Jason Roy Monteith Libby
- Application 11646-2017
- Admitted 2001
- Hearing 23 June 2017
- Reasons 1 August 2017
The SDT ordered that the respondent should pay a fine of £5,000. There was no order for costs. For the avoidance of doubt, the present order superseded that made on 8 July 2016.
In July 2016, the SDT heard an application against the respondent under case number 11433-2015. The respondent faced three allegations in connection with a loan from the Axiom Fund, including the following: ‘Allegation 1: the respondent caused or permitted the firm to accept, and use, £456,108 (net of the facilitation fee and insurance premiums) from the Axiom Fund in circumstances where it was improper for the respondent to do so for the following reasons (and each of them)…’.
Allegation 1 was then broken down into eight sub-allegations based on which it was alleged that the respondent had acted without integrity in breach of principle 2 of the SRA Principles 2011, and behaved in a way that did not maintain the trust the public placed in him and in the provision of legal services, in breach of principle 6.
On 26 August 2016, the SDT dismissed the allegations. The applicant appealed to the Divisional Court, which allowed the appeal ‘to the extent that the SDT had failed to address the question of whether the failure by the respondent to give the care and attention expected of a reasonably competent [solicitor] in dealing with the use of money under the agreement (sic). Had they addressed that question, they would necessarily have found that such conduct would undermine the trust placed by the public in solicitors and the provision of legal services, and so involved a breach of principle 6. The matter was remitted to the SDT to determine the appropriate sanction’.
The respondent had not been reckless nor had he acted intentionally but the level of his carelessness was very serious. His eyes were fixed on expanding his business for laudable reasons, but he had allowed himself to be blinkered in doing so.

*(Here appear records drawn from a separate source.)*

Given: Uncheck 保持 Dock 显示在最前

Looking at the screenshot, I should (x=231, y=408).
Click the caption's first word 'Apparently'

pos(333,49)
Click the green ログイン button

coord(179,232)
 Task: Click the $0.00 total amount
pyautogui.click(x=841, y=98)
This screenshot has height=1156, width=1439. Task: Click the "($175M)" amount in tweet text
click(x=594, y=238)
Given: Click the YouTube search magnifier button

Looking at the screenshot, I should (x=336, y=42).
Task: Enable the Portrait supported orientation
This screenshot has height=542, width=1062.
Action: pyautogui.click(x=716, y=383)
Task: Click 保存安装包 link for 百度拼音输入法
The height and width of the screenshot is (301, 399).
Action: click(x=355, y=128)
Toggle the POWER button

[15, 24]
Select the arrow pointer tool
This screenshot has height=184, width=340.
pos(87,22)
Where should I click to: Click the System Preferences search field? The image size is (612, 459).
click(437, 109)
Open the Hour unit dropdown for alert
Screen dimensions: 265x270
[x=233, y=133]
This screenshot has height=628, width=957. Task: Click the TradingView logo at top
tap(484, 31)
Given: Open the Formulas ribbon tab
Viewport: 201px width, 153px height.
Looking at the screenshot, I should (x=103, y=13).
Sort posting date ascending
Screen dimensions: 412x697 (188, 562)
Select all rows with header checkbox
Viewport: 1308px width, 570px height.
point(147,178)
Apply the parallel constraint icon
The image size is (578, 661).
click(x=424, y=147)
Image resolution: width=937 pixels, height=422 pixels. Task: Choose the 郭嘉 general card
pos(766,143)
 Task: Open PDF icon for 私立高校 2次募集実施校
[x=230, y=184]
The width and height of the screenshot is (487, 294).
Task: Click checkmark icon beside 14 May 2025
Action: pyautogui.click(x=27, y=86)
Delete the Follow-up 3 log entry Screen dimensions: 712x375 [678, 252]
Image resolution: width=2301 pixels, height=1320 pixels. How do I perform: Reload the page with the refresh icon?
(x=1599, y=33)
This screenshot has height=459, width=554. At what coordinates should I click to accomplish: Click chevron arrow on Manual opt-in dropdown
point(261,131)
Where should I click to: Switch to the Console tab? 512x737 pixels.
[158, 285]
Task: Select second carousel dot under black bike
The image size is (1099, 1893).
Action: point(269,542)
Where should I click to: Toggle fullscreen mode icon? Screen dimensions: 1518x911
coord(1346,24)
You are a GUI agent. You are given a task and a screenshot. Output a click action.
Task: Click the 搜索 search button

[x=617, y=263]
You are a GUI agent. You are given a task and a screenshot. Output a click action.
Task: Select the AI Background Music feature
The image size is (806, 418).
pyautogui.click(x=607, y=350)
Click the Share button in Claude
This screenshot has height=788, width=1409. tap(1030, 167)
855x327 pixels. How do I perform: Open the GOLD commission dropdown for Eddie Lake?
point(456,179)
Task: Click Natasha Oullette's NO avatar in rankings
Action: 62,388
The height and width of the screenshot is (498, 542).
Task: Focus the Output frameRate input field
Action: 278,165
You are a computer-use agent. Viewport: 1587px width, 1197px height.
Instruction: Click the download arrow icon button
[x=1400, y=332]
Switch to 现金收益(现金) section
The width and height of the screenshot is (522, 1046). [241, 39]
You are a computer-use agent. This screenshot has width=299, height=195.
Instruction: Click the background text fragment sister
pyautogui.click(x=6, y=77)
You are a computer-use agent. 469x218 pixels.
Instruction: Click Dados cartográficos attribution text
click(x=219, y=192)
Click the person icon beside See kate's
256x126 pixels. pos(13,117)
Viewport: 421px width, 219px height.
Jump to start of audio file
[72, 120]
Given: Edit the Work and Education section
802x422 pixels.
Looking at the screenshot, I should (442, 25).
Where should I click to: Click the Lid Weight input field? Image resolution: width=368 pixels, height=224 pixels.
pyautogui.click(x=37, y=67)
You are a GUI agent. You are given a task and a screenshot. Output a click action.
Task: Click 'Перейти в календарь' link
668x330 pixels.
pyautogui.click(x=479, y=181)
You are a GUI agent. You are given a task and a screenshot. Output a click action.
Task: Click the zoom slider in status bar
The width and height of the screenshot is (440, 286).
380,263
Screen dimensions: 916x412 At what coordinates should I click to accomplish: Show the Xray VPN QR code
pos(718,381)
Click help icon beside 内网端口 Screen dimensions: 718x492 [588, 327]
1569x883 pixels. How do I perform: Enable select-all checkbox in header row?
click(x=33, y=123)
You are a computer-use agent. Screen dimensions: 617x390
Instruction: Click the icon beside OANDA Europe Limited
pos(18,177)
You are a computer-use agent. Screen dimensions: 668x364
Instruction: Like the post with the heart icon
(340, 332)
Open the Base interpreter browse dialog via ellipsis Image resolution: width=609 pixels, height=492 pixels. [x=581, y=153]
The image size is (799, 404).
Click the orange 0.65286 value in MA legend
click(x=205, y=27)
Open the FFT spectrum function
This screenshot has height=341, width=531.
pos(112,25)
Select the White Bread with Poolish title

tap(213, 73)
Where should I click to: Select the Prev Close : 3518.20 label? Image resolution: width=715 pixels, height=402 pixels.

No client had lost out, but there had been loss to the Axiom investors; the respondent had misused £401,608 of the £456,108 net loan, and had subsequently repaid some £210,000 of those monies.
The respondent had done his best to make the repayment agreed with the Axiom receiver, and been fastidious in doing so. By so doing, he had shown a degree of insight.
The misconduct needed to be marked by a financial penalty.